Collected data:
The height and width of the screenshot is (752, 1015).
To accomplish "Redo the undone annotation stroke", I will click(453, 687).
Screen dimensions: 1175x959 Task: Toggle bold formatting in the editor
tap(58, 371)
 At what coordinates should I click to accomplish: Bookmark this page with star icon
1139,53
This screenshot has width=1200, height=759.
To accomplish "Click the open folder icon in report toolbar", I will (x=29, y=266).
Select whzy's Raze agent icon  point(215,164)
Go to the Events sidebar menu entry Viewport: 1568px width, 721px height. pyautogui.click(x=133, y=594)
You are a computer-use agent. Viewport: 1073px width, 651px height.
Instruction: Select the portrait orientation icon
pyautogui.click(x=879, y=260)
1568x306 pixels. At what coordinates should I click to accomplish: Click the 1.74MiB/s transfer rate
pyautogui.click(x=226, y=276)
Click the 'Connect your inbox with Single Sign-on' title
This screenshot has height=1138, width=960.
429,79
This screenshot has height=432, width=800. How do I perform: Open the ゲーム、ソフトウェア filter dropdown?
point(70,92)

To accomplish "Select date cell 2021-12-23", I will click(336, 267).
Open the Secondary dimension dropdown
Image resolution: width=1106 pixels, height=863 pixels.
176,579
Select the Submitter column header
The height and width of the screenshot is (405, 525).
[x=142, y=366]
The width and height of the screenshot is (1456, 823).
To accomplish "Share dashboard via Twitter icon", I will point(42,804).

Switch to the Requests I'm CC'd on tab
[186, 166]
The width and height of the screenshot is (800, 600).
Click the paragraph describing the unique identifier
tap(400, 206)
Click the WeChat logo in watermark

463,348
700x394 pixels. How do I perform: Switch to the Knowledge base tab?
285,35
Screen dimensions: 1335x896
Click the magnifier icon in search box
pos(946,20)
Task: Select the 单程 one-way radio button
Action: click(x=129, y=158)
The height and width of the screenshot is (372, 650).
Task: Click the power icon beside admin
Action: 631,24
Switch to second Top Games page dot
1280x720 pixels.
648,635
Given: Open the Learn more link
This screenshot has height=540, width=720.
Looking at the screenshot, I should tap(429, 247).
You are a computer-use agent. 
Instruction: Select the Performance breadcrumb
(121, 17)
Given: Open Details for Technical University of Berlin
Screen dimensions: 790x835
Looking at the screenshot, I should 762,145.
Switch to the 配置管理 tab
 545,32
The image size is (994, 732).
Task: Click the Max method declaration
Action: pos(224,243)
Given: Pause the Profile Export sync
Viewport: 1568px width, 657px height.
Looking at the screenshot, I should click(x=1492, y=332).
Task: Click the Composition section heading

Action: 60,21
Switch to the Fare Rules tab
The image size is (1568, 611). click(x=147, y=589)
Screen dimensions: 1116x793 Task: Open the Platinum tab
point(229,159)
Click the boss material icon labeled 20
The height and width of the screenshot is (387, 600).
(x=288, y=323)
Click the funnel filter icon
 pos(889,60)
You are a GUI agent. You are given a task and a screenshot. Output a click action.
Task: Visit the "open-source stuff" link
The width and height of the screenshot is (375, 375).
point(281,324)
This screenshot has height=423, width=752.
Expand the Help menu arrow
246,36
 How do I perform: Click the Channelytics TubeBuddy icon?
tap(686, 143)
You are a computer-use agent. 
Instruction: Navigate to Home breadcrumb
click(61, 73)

* Prompt *
Transcribe all of the lines in the records precisely.

* Solution to this exercise *
The height and width of the screenshot is (752, 1015).
To accomplish "Redo the undone annotation stroke", I will click(453, 687).
Screen dimensions: 1175x959 Task: Toggle bold formatting in the editor
tap(58, 371)
 At what coordinates should I click to accomplish: Bookmark this page with star icon
1139,53
This screenshot has width=1200, height=759.
To accomplish "Click the open folder icon in report toolbar", I will (x=29, y=266).
Select whzy's Raze agent icon  point(215,164)
Go to the Events sidebar menu entry Viewport: 1568px width, 721px height. pyautogui.click(x=133, y=594)
You are a computer-use agent. Viewport: 1073px width, 651px height.
Instruction: Select the portrait orientation icon
pyautogui.click(x=879, y=260)
1568x306 pixels. At what coordinates should I click to accomplish: Click the 1.74MiB/s transfer rate
pyautogui.click(x=226, y=276)
Click the 'Connect your inbox with Single Sign-on' title
This screenshot has height=1138, width=960.
429,79
This screenshot has height=432, width=800. How do I perform: Open the ゲーム、ソフトウェア filter dropdown?
point(70,92)

To accomplish "Select date cell 2021-12-23", I will click(336, 267).
Open the Secondary dimension dropdown
Image resolution: width=1106 pixels, height=863 pixels.
176,579
Select the Submitter column header
The height and width of the screenshot is (405, 525).
[x=142, y=366]
The width and height of the screenshot is (1456, 823).
To accomplish "Share dashboard via Twitter icon", I will point(42,804).

Switch to the Requests I'm CC'd on tab
[186, 166]
The width and height of the screenshot is (800, 600).
Click the paragraph describing the unique identifier
tap(400, 206)
Click the WeChat logo in watermark

463,348
700x394 pixels. How do I perform: Switch to the Knowledge base tab?
285,35
Screen dimensions: 1335x896
Click the magnifier icon in search box
pos(946,20)
Task: Select the 单程 one-way radio button
Action: click(x=129, y=158)
The height and width of the screenshot is (372, 650).
Task: Click the power icon beside admin
Action: 631,24
Switch to second Top Games page dot
1280x720 pixels.
648,635
Given: Open the Learn more link
This screenshot has height=540, width=720.
Looking at the screenshot, I should tap(429, 247).
You are a computer-use agent. 
Instruction: Select the Performance breadcrumb
(121, 17)
Given: Open Details for Technical University of Berlin
Screen dimensions: 790x835
Looking at the screenshot, I should 762,145.
Switch to the 配置管理 tab
 545,32
The image size is (994, 732).
Task: Click the Max method declaration
Action: pos(224,243)
Given: Pause the Profile Export sync
Viewport: 1568px width, 657px height.
Looking at the screenshot, I should click(x=1492, y=332).
Task: Click the Composition section heading

Action: 60,21
Switch to the Fare Rules tab
The image size is (1568, 611). click(x=147, y=589)
Screen dimensions: 1116x793 Task: Open the Platinum tab
point(229,159)
Click the boss material icon labeled 20
The height and width of the screenshot is (387, 600).
(x=288, y=323)
Click the funnel filter icon
 pos(889,60)
You are a GUI agent. You are given a task and a screenshot. Output a click action.
Task: Visit the "open-source stuff" link
The width and height of the screenshot is (375, 375).
point(281,324)
This screenshot has height=423, width=752.
Expand the Help menu arrow
246,36
 How do I perform: Click the Channelytics TubeBuddy icon?
tap(686, 143)
You are a computer-use agent. 
Instruction: Navigate to Home breadcrumb
click(61, 73)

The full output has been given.